Tik, tik, tik, tuuuuuut. Medogenloos laat de digitale klok in de hoek van redactie weten dat mijn tijd om is. “Te laat!” Dennis Gaens, de grote baas van het Waaizine is streng. “Maar ik had net nog een deadline voor de echte krant”, sputter ik. “Echte krant?! Niets mee te maken, je zit nu hier en dat was de deadline.”

Het zoemde al enige tijd over onze redactie: we hebben concurrentie. Er is een tweede dagelijkse krant op het eiland neergestreken. “Negeren!” adviseerde een deel van de redacteuren. Maar: “De aanval is de beste verdediging!”, meende de meerderheid, dus stap ik op fiets. De redactie van het Waaizine heeft het wel getroffen: terwijl wij onze stukjes tikken in een tent naast het Oerol kantoor, waar weer en wind dramatisch worden uitvergroot, zitten zij in een prachtige schuur aan de rand van de duinen.
“Nou, schrijf gewoon maar waar je zin in hebt”, zegt redacteur Hanneke Hendrix als ik vraag wat ik kan doen. “Wil je een beetje salmiakpoeder?” Hanneke blijkt het poeder te gebruiken ter inspiratie voor haar verhaal. Aan de overkant zit gastschrijfster Klaske Oenema knipkunstwerkjes te maken. Ik staar naar mijn lege beeldscherm. Geen rubrieken, thema’s en interviews. Wat een vrijheid! Maar kan ik dit wel aan? Ik probeer associatief tot een verhaal te komen. Ik denk over Terschelling, Oerol en misgelopen liefdes… “Over 45 minuten deadline!”, haalt hoofdredacteur Dennis me bruut uit mijn artistieke dagdromerij. “Dan opmaken, drukken en presenteren.”
Mijn vingers playbacken typebewegingen boven mijn toetsenbord. Dit wordt een flater en dat nog wel bij de concurrent. Dan doet iemand de poort van de schuur open. Zonlicht en een briesje komen binnen en nemen mijn vingers mee naar het toetsenbord. De woorden stromen eruit en even later heb ik mijn verhaal af. Beduusd van mijn persoonlijk record snelschrijven zie ik hoe de redactie van Waaizine verandert in een gestroomlijnde productielijn. Het krantje wordt geprint, gevouwen en geniet.
Buiten verzamelt zich een groep mensen. Hanneke gaat op een kratje staan en leest haar Salmiakverhaal voor. Even later bestijg ook ik het kratje en lees ik mijn schrijfsel voor. Er klinkt applaus en als de vijftig unieke exemplaren uitgedeeld zijn, vraagt iemand voor het eerst in mijn leven of ik wil signeren. Terug op mijn eigen redactie is iedereen stil aan het werk. Wat een saaie bedoeling eigenlijk: stukjes schrijven zonder voordracht en applaus.
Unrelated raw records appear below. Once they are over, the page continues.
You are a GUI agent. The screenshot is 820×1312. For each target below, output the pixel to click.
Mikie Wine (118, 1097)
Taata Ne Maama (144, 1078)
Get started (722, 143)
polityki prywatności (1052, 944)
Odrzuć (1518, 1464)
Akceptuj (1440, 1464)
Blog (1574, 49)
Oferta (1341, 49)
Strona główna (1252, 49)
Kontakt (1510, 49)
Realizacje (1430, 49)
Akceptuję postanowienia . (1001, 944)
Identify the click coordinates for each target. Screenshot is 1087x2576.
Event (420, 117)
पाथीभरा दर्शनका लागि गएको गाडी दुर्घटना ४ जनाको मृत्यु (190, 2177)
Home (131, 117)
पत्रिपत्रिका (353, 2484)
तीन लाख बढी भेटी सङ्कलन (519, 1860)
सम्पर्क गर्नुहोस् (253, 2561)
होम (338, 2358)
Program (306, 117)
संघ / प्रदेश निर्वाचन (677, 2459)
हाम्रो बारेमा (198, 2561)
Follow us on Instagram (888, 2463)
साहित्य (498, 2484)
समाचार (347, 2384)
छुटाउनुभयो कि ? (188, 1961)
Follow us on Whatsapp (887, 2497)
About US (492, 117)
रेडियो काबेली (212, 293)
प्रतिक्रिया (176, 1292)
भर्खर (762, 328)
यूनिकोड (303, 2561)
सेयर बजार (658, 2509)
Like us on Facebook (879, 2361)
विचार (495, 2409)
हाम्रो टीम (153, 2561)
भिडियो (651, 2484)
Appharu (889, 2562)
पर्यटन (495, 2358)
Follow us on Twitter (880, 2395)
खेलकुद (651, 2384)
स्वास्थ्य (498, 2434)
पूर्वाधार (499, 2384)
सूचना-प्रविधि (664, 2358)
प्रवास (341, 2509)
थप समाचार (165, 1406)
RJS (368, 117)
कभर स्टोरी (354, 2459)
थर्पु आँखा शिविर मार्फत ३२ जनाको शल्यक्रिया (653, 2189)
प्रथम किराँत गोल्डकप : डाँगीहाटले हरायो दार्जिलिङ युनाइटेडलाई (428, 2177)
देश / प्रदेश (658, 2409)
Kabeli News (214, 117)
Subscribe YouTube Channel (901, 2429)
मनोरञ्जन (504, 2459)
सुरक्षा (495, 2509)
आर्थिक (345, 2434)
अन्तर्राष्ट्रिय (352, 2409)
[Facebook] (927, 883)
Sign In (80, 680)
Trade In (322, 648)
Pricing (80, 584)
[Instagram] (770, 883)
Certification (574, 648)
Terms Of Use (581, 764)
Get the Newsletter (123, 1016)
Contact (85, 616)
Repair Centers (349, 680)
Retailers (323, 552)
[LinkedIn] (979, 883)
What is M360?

Literair Productiehuis Wintertuin – Waai Live Zines. 20 t/m 24 juni, 11.00-17.00 uur, locatie 38 Schuur Staatsbosheer – Oost, met entreeband.

foto: Geert Snoeijer

Schrijven in het landschap

Vandaag trek ik eropuit. Laptop onder de arm, want vandaag ben ik de ultieme schrijver, op zoek naar inspiratie in het Terschellinger landschap. Ik weet het zeker, het wad zal ook mij prachtige woorden schenken, zoals het dat deed bij al die theatermakers en schrijvers die mij voorgingen.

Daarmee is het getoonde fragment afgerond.